Characterizing the dynamical state of galaxies is one of the critical steps to constrain their mass assembly history. This is particularly crucial in the early Universe, where the build-up activity was considerably accelerated with respect to the present-day rate. We are now entering a new era for this field since thousands of galaxies up to z ∼ 7 will be discovered with the current and future facilities (e.g., JWST, WFIRST, Euclid, Mason et al. 2015; Cuby et al. 2019; Vogelsberger et al. 2020). These datasets will be a pool for finding the ideal targets for spatially resolved follow-up observations. Defining an observational strategy to constrain the growth of these first galaxies is critical to fully taking advantage of this opportunity.

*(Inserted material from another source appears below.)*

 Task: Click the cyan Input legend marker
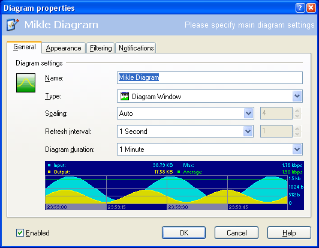coord(49,165)
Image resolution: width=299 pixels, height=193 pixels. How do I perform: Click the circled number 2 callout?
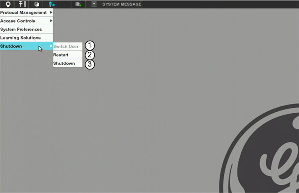[x=89, y=55]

In this paper, we analyzed the performance of three methods commonly used to constrain the dynamical properties of intermediate- and high-z galaxies depending on angular resolution and S/N of the data. We have used six z ∼ 6–7 Lyman break galaxies at three inclination angles from the SERRA zoom-in cosmological simulation suite (Pallottini et al. 2022). The selected SERRA galaxies cover a range of dynamical states: three are isolated disks, one is a disturbed disk, and two are major mergers. We created mock observations of the [C II] emission with various data quality (Kohandel et al. 2020): from an ideal case with very high S/N and angular resolutions to ALMA mock data typical of line-detection surveys. The key findings are:

  • The qualitative classification scheme proposed by Romano et al. (2021) for low-SN and barely resolved data (i.e., for a given galaxy, the area at S/N ≳ 3 extends for less than 50% of the beam area in each spectral channel) may significantly underestimate the fraction of disk galaxies. We discourage any kinematic analysis on such observations since the resulting dynamical stages can be strongly biased and difficult to control, even when large statistics are available.

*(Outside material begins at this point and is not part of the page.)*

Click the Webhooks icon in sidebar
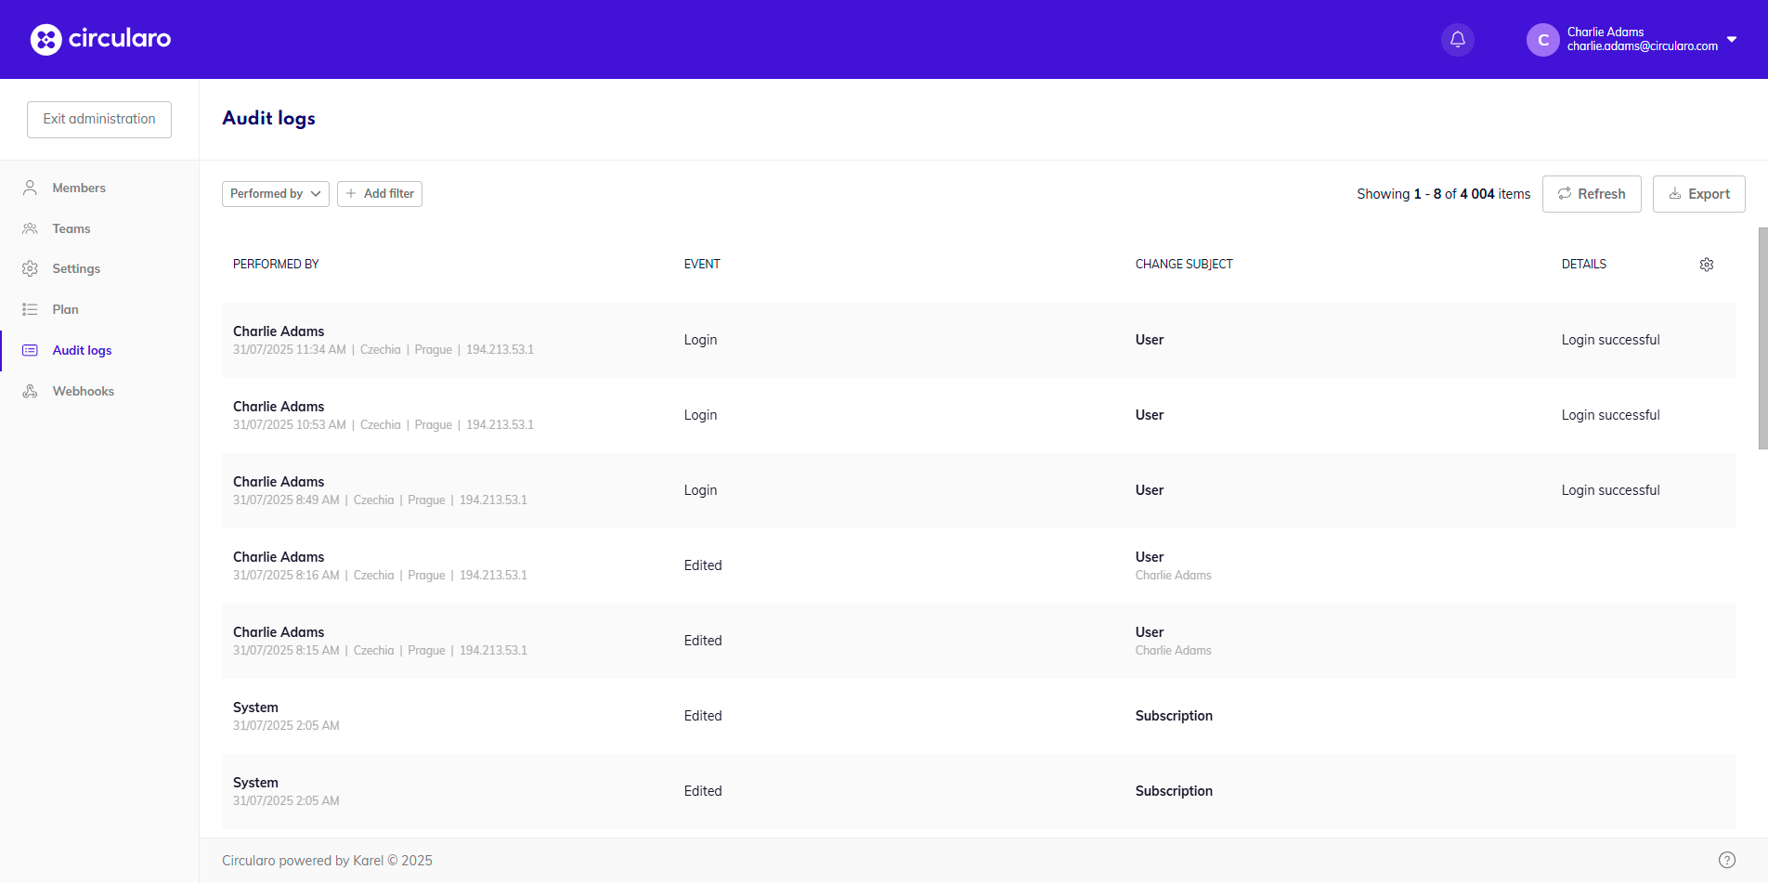Viewport: 1768px width, 883px height. 30,391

  • The classification scheme (smooth velocity field and V/σ ratio) proposed by Wisnioski et al. (2015) and Wisnioski et al. (2019) underestimates the fraction of disks when the values of V and σ are obtained using a 2D beam-smearing correction. On the contrary, the disks are correctly identified when a 3D forward-modeling technique is employed. The success rate of this method in identifying merging systems strongly depends on the S/N, even when high angular resolutions are used.

  • The kinemetry-based classification methods (Shapiro et al. 2008; Bellocchi et al. 2012) underestimate the fraction of mergers at the typical angular resolution of high-z observations. However, the Bellocchi et al. (2012) method is optimal for high-S/N and high angular resolution data (i.e., S/N ≳ 5 and at least 4 independent resolution elements along the semi-major axis of the galaxy), that is, with data quality currently available only for a handful of targets with the current facilities (e.g., ALMA).

  • Our analysis shows that the classical classification methods are sub-optimal to correctly characterize the dynamical stage as they analyzed the moment maps. This paper shows how a change of perspective is sufficient to overcome the limitations of the standard kinematic classification methods. Instead of the moment maps, the PV diagrams contain a wealth of information that allows accurate characterization of the kinematic state of a galaxy even at low-angular resolution. To quantify this, we introduced here a new classification method, PVsplit, that relies on three empirical parameters describing the asymmetry and morphological features of the PV diagram along the galaxy’s major axis. PVsplit requires a minimum of ≈3 independent resolution elements along the major axis of a galaxy and S/N, computed as the median of the maximum S/N in each spectral channel, of at least 10 to correctly identify its dynamical stage as a disk or a merger. With ALMA, such data quality can be achieved with an integration time of 7 h for a z ∼ 6 main-sequence galaxy with SFR ≃ 30 M yr−1 and L[CII] ≃ 3 × 108 L. In addition, PVsplit is applicable to galaxies at all redshifts and with kinematics derived from gas emission lines.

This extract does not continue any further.